Scottish and Irish Literature
Glasgow University boasts the world’s first dedicated Chair of Scottish Literature (currently held by poet and critic Alan Riach), and has a world-leading role in the study of the subject. A confirmation of the University’s commitment was the recent (2014) appointment of Gerry Carruthers to the Francis Hutcheson Chair in Scottish Literature. Our researchers cover the whole range of Scottish literature, from medieval times to the present day, with a special emphasis on text-editing and material culture – something pursued in particular through the Centre for Robert Burns Studies. Much of our research is interdisciplinary, delivered through the College’s Centre for Scottish and Celtic Studies, and there is close collaboration with colleagues in the School who undertake linguistic research on Scots and English in Scotland.
The School is committed to outreach and engagement with key national debates, expressed through (e.g.) Gerry Carruthers’ ongoing series of symposia on Literature and the Union (with Colin Kidd, St Andrews; funded by the Carnegie Trust); Murray Pittock’s The Road to Independence?; and work with the Sir Walter Scott collections at Abbotsford.
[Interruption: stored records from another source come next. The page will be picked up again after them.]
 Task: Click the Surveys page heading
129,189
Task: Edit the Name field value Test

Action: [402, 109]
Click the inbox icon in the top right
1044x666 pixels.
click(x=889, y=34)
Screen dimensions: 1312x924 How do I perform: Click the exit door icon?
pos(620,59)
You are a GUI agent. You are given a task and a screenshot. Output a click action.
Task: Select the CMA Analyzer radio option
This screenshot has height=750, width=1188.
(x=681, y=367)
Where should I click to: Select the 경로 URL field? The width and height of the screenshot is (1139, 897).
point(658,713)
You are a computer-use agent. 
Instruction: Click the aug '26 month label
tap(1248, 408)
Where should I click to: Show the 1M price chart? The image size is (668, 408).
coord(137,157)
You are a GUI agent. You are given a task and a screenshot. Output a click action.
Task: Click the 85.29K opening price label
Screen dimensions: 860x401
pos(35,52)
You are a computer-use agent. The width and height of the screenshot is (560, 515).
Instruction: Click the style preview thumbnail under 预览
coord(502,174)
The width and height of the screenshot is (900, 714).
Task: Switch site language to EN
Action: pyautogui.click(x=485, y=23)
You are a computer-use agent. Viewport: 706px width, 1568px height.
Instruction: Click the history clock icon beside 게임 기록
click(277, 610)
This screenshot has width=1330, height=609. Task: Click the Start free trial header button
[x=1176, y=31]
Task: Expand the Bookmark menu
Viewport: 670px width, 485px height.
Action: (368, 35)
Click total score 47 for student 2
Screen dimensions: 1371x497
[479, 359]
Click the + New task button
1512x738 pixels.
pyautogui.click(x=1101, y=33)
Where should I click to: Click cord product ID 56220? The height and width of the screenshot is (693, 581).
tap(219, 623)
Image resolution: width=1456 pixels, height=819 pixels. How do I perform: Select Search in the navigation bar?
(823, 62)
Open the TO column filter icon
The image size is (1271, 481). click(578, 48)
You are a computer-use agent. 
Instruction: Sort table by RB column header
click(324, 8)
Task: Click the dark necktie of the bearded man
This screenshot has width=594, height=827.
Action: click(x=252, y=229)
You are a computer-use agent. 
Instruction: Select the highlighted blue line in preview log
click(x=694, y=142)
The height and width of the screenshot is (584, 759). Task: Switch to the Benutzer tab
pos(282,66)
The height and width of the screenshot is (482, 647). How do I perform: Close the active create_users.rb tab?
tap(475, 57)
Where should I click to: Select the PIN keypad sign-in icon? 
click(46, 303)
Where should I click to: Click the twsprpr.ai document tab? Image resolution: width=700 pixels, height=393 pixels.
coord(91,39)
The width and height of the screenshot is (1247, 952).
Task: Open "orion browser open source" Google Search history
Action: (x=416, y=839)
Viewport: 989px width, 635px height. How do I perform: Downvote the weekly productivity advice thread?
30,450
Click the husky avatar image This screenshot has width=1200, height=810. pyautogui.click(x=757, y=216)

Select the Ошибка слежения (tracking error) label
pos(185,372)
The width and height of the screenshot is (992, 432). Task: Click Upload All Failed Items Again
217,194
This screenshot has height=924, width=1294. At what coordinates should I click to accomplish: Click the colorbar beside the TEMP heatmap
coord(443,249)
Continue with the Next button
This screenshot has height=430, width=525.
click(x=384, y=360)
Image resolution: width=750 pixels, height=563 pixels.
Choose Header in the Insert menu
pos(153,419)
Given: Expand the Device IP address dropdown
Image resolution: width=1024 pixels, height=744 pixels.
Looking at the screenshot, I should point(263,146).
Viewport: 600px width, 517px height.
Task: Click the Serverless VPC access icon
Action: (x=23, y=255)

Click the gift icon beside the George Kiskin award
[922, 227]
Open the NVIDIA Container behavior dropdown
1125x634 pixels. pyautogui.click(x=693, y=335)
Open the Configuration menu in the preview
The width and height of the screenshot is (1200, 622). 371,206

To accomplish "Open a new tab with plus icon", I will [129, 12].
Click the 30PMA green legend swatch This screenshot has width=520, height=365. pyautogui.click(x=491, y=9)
Irish studies are a growing strength at Glasgow, with new appointments since 2007. The School hosted the 33rd Annual Conference of the International Association for the Study of Irish Literatures (2009); the 2013 conference 'Back to the Mother Country?' The Impact of Ulster-Scots Writing on Scotland 1750-2013, co-organised by the Centre for Robert Burns Studies and the University of Ulster; and a number of events associated with Joyce, including Bloomsday Celebrations at the university and at Glasgow’s Tron Theatre in 2007, 2009, 2010 and 2012 (two funded by the Irish Consulate). The Finnegans Wake Reading Group brings together experts and enthusiasts across and beyond the University for engagement with this crucial modernist text.